Article:
-------------------------

« La Rue Princesse » au Tarmac
Les chorégraphes Jenny Mezile et Massidi Adiatou recréent l’ambiance du célèbre quartier festif d’Abidjan
C’est un de ces spectacles qui se terminent par une java commune sur le plateau, où le public se mêle joyeusement aux interprètes. Mieux, une bonne vingtaine de spectateurs s’installe de part et d’autre de la piste. Car La Rue Princesse de Massadi Adiatou et Jenny Mezile nous suggère une virée sur la célèbre rue Princesse d’Abidjan, où les clubs rivalisent pour attirer les fêtards. Et ceux-ci, sur la piste de danse, s’affrontent en rivalisant encore plus. Ceci dit, la scène obligatoire de la bagarre arrive bien plus tard qu’on ne l’attend...

-------------------------

Extrait de données:
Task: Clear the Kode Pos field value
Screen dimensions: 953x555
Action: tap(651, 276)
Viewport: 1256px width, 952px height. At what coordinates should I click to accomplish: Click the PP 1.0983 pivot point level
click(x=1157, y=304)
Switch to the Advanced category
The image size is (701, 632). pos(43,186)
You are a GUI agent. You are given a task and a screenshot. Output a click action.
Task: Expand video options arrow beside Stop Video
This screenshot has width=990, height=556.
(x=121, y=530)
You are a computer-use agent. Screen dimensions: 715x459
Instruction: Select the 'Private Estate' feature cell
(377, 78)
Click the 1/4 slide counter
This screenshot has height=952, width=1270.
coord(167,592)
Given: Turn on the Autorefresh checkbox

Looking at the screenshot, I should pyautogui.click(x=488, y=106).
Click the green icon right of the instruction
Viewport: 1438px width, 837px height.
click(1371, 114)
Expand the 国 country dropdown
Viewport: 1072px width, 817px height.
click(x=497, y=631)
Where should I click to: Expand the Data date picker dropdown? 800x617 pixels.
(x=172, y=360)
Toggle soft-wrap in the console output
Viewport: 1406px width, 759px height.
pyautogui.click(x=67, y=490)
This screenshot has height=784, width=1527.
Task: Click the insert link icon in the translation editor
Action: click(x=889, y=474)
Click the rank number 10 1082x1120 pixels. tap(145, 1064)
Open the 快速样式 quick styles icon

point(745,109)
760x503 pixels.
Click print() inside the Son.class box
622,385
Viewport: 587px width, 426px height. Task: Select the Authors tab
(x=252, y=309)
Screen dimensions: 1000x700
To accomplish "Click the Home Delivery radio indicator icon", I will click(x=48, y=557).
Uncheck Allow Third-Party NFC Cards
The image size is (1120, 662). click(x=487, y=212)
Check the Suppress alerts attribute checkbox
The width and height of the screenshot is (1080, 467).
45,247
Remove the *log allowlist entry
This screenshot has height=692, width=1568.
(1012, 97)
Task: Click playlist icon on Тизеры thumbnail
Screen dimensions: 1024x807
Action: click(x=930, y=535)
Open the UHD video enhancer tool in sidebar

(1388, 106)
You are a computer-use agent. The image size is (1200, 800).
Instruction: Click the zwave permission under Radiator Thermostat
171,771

-------------------------

Consigne:
Répondez aux trois questions suivantes à partir de l'article.
1. Dans quelle ville se trouve la rue Princesse ?
2. Combien de spectateurs environ s'installent de part et d'autre de la piste ?
3. Quelle scène arrive bien plus tard qu'on ne l'attend ?

Réponse:
1. À Abidjan.
2. Une bonne vingtaine.
3. La scène obligatoire de la bagarre.